Disponível em DVD pela Warner em versão mutilada para o formato 4x3. Recomendo o ótimo Blu-ray restaurado lançado recentemente nos Estados Unidos.
A Caldeira do Diabo
Peyton’s Place, 1957 – Dirigido por Mark Robson
Filme baseado em um romance escrito por Grace Metalious que se tornou best seller por abordar temas como sexo na adolescência, incesto, aborto e rebeldia juvenil - é uma longa lista! O desafio aqui é levar tudo isso para as telas em uma época em que o código de censura (the Hayes Code) ainda dominava Hollywood, algo que o filme consegue com moderado sucesso. Indicado para 9 Oscar (sem levar nenhum), A Caldeira do Diabo possui um parentesco próximo com os melodramas produzidos pelo diretor Douglas Sirk no mesmo período, mas sem a classe e a sofisticação dos filmes do mesmo. O roteiro não deixa esconder as origens pulp do livro, com muitas passagens parecendo terem sido extraídas diretamente de romances populares vendidos para jovens adolescentes.
A narrativa se assemelha à À Sombra de uma Dúvida de Alfred Hitchcock e Veludo Azul de David Lynch, na medida que mostra a camada podre por trás de uma cidadezinha interiorana dos Estados Unidos. Lana Turner é Constance MacKenzie, mulher viúva com uma filha adolescente (a inexpressiva Diane Varsi) e um passado misterioso. Logo ela se vê confrontada com a explosão sexual da jovem e também da trágica história da amiga adolescente que é abusada pelo padrasto. Muitos tapas, lágrimas, corridas escada acima e soluços em travesseiros se seguem nas duas horas e meia de filme. O maior predicado de A Caldeira do Diabo é fazer com que a história se mantenha interessante e não seja arrastada pela longa duração. Também se torna curioso ver assuntos tão polêmicos abordados no cinema dos anos cinqüenta, ainda que a execução deixe a desejar. Já uso do formato de tela larga CinemaScope não ajuda muito, pois os cenários têm aparência barata e parecem terem sido feitos para um programa de televisão.
Disponível em DVD pela Fox.
Sonho de Mulheres
Kvinnodröm, 1955 – Dirigido por Ingmar Bergman
Em uma produção do início de sua carreira, o diretor sueco examina um de seus temas favoritos: a psique da mente feminina. Mais uma vez o cinema de personagem do mestre domina, e examinamos o dia de duas mulheres de personalidades distintas, mas com problemas amorosos semelhantes. A jovem e superficial modelo Doris (Harriet Andersson) abandona o namorado pobre e se deixa encantar por um senhor de idade que lhe enche de presentes.

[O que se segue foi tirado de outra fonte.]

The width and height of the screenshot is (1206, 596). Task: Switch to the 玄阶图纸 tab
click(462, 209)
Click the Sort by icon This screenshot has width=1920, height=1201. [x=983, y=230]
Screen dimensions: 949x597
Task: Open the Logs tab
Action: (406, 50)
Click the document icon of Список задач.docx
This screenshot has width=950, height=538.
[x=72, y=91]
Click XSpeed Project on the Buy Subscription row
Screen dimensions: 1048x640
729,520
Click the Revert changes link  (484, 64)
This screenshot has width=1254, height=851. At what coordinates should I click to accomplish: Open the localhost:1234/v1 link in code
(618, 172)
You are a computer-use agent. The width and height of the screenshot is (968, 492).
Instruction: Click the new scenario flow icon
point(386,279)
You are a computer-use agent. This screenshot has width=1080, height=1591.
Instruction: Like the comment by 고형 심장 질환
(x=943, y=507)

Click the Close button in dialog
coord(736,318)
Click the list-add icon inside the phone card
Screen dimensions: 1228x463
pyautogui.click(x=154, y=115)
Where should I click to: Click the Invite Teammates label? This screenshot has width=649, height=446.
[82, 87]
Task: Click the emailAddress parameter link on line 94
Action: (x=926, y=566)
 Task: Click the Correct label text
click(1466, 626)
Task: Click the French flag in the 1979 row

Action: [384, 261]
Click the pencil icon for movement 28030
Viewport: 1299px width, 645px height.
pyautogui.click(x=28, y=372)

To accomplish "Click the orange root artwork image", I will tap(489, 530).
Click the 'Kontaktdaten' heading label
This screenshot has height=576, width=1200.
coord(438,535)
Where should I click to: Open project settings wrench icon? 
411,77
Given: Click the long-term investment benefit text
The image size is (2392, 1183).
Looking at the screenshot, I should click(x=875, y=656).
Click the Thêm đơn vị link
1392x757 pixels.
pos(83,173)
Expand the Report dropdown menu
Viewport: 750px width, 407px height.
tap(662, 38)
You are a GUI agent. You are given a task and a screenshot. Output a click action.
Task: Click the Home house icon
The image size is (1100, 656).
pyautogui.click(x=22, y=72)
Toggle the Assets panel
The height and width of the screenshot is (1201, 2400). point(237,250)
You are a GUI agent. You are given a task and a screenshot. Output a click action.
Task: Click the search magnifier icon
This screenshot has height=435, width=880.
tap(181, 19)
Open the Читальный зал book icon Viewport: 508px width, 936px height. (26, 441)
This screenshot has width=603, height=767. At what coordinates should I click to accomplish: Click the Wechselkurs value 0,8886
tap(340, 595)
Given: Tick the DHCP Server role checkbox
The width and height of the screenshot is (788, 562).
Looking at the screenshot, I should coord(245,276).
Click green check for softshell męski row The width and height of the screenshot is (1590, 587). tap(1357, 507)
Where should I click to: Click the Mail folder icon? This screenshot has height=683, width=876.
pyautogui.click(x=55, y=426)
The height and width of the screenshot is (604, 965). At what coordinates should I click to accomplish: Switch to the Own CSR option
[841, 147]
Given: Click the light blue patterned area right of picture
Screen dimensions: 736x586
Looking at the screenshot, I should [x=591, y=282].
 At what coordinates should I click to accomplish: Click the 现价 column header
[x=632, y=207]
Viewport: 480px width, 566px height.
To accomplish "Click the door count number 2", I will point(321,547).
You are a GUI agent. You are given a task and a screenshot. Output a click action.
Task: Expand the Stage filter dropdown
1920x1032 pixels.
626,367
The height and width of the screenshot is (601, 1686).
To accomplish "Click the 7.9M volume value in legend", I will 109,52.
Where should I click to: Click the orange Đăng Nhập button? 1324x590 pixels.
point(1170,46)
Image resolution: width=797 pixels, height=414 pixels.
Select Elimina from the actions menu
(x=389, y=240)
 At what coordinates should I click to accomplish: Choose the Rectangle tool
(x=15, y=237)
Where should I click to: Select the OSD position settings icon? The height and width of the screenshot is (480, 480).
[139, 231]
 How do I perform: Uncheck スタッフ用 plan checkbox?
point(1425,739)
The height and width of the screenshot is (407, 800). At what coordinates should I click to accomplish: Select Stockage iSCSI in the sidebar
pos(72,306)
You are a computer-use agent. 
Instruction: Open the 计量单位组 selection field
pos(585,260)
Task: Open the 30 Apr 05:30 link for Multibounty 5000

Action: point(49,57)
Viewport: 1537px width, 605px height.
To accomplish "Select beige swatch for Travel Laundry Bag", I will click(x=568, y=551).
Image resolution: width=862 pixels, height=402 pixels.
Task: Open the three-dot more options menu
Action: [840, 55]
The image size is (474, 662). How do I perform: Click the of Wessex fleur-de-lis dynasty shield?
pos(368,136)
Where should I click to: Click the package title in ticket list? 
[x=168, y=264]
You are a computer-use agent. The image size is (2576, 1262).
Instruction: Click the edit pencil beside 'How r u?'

Já a segura e profissional fotógrafa de moda Susanne (Eva Dalbeck) tenta dar continuidade ao caso que tinha com seu amante casado, apenas para ser puxada à realidade pela esposa do mesmo.
Como o título sugere, Sonho de Mulheres joga a luz sobre a alma feminina, sendo que os homens da história são figuras fracas que deixam seus destinos serem controlados pelas mulheres em sua volta (uma bela composição mostra o marido de costas para a câmera cercado pela esposa e amante em primeiro plano discutindo o seu futuro). Como é característico do diretor, o lado escuro da personalidade humana também é posto em envidência, expondo até mesmo a face sombria de suas protagonistas. Assim como a história, o filme é uma produção minimalista, sem o uso das composições ousadas que marcariam a obra de Bergman e sem mesmo apresentar uma trilha sonora. O que realmente prevalece é a maestria em sua direção de atores e o seu domínio sobre a forma cinematográfica. Um filme menor mas não menos importante.
Disponível em DVD pela Versátil Seleções.
Confissão do dia: Espero deixar a preguiça de lado e voltar a atualizar o blog frequentemente.